TRIBUNNEWS.COM, JAKARTA - Sertifikasi halal diperebutkan antara pemerintah dan Majelis Ulama Indonesia (MUI). Pemerintah mengklaim kewenangan untuk memberikan sertifikasi halal sudah seharusnya berada di tangan pemerintah, karena pemerintah adalah pelaksana UU. Sementara MUI menilai sudah sejak lama lembaganya mengelola produk halal ini.

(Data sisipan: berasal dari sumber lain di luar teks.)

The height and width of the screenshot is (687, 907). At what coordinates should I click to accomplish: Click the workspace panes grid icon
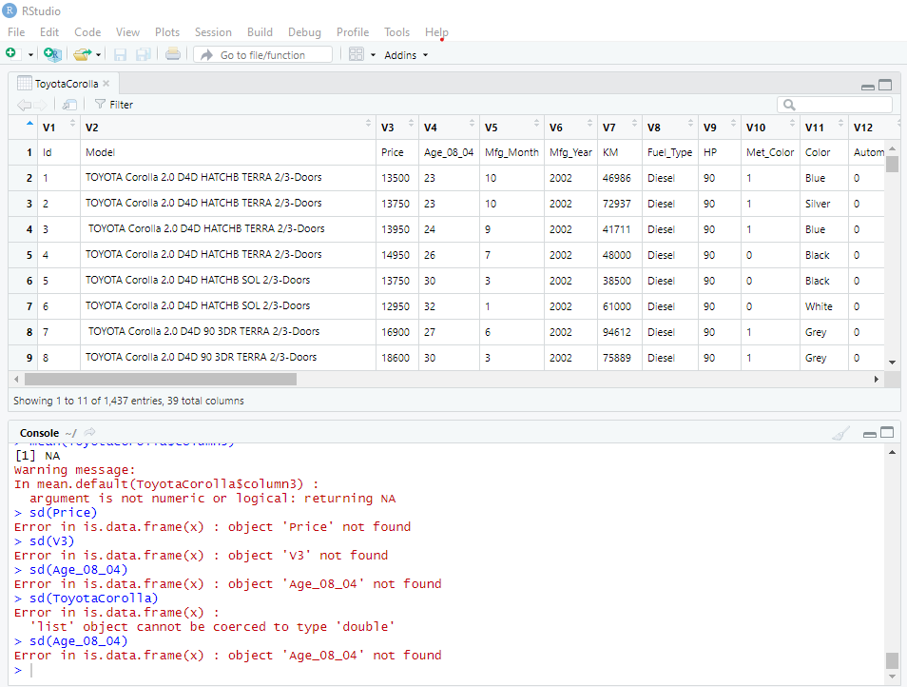[357, 54]
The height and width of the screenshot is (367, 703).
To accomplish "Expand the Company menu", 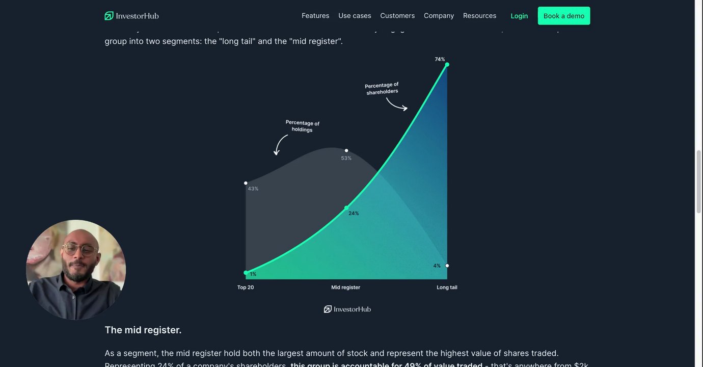I will (439, 16).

Saling rebut pengelolaan sertifikat halal ini muncul seiring dengan pembahasan RUU Jaminan Produk Halal di DPR RI. Pemerintah melalui Menteri Agama Suryadharma Ali mengatakan jika RUU tersebut disahkan maka pengelolan sertifikat halal berada dibawah Kementerian Agama. Pemerintah akan tetap memberlakukan tarif sertifikasi halal sehingga pendapatan negara bertambah.

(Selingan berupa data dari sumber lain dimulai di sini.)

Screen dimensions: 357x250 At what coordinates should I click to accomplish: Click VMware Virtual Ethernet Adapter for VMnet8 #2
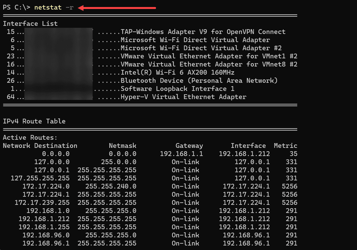pyautogui.click(x=209, y=64)
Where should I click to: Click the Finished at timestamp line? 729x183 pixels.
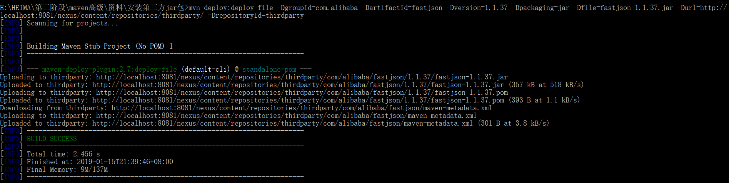tap(100, 162)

Pengelola Pondok Pesantren Mambaul Hisan, di Magelang, Jawa Tengah KH Choirul Muna sangat tidak setuju jika pemerintah menetapkan tarif untuk sertifikasi halal.

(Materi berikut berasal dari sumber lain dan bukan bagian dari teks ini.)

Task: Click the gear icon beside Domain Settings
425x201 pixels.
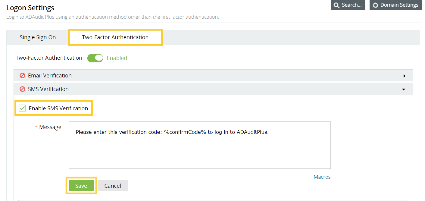Action: [x=375, y=5]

"Ini seperti diperjualbelikan jadinya. Sertifikasi halal memang sangat dibutuhkan, tapi tidak untuk diperjualbelikan. Pertanggungjawaban ini kepada Tuhan Yang Maha Esa, bukan hanya masyarakat. Mestinya sertifikasi tidak dibuat standar harga, tidak logis," tegas Choirul, Jumat (28/2/2014).
Sedangkan praktisi hukum Hermawi Taslim, mengatakan pemberian label halal harus dijalankan secara profesional. Menurutnya Kementerian Agama dan MUI harus bekerjasama dan jangan muncul polemik diantara kedua lembaga ini.
"Untuk menentukan sebuah produk itu halal atau tidak, sesuai lah ongkos bayarnya. Kalau dirasa mahal, cek lagi biayanya. Tapi jangan dikomersialkan," ujar Hermawi.